▸ **Task requirements**
1. In the travel account, reproduce the text starting at "As our time" and ending at "journeys in Europe.", substituting "travelers" for "passengers" throughout.
2. List every airline named in the travel account below.

As our time in Chengdu came to an end, we prepared for our next destination: Guilin. Given the substantial distance of over 1100 km between these two cities, we opted to arrange a flight for our journey.
Flight Journey:
Chengdu Shuangliu Airport (CTU) is notably large, modern, and equipped with all the amenities expected of contemporary airports. Serving as the main airport in Sichuan province, it holds significant importance as a gateway for western China and for Air China.



The airport handles over 50 million passengers yearly and boasts two runways. Our flight today, a mere 1.45 minutes, was onboard a Shandong Airlines Boeing 787-800. I was able to issue and manage my flight thanks to their ticketing agreement with Hahn Air, and overall, the service was decent and far superior to similar short journeys in Europe.
We landed at Guilin Liangjiang Airport (KWL), the primary airport in the Guangxi region, which handles nearly 9 million passengers yearly with a single runway.

▸ **Supplied data**
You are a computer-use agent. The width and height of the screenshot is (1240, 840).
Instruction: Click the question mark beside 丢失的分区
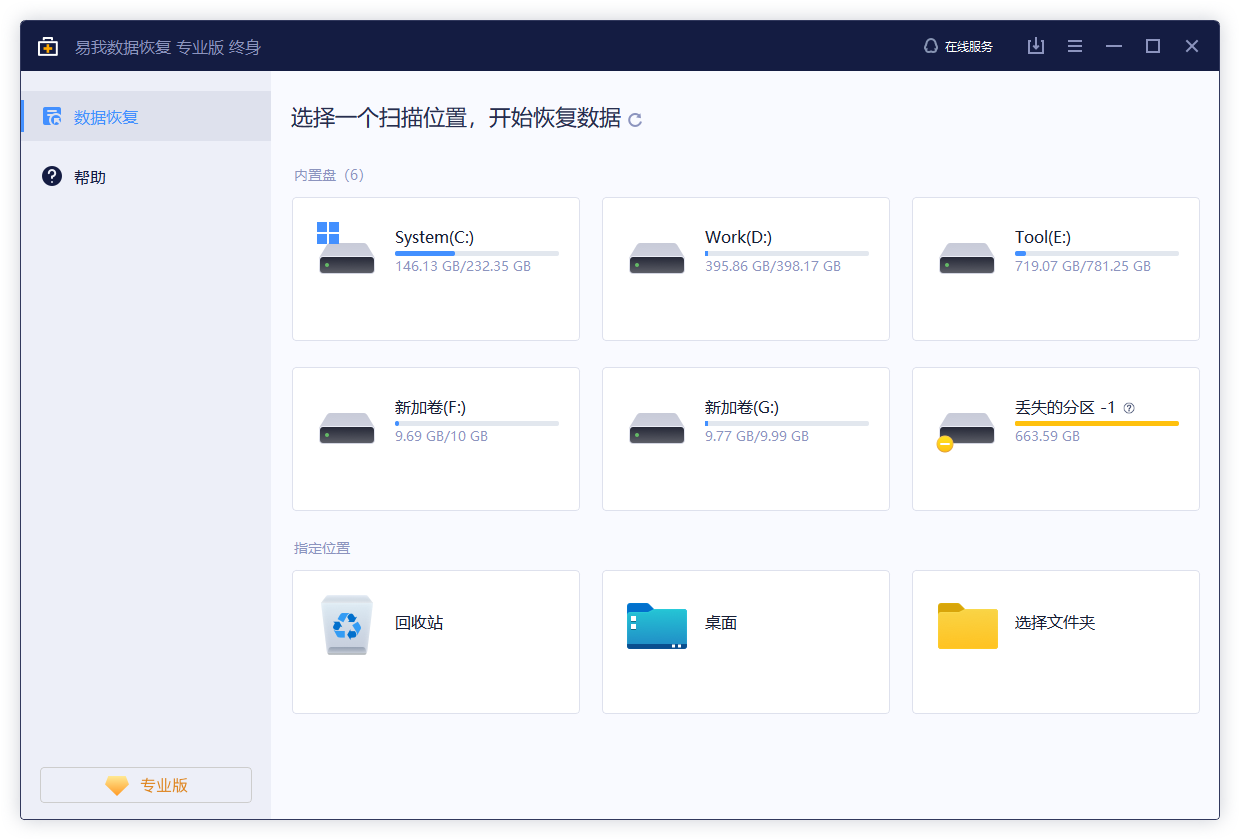(x=1131, y=407)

▸ **Solutions to the problems**
1.
As our time in Chengdu came to an end, we prepared for our next destination: Guilin. Given the substantial distance of over 1100 km between these two cities, we opted to arrange a flight for our journey.
Flight Journey:
Chengdu Shuangliu Airport (CTU) is notably large, modern, and equipped with all the amenities expected of contemporary airports. Serving as the main airport in Sichuan province, it holds significant importance as a gateway for western China and for Air China.



The airport handles over 50 million travelers yearly and boasts two runways. Our flight today, a mere 1.45 minutes, was onboard a Shandong Airlines Boeing 787-800. I was able to issue and manage my flight thanks to their ticketing agreement with Hahn Air, and overall, the service was decent and far superior to similar short journeys in Europe.

2.
Air China
Shandong Airlines
Hahn Air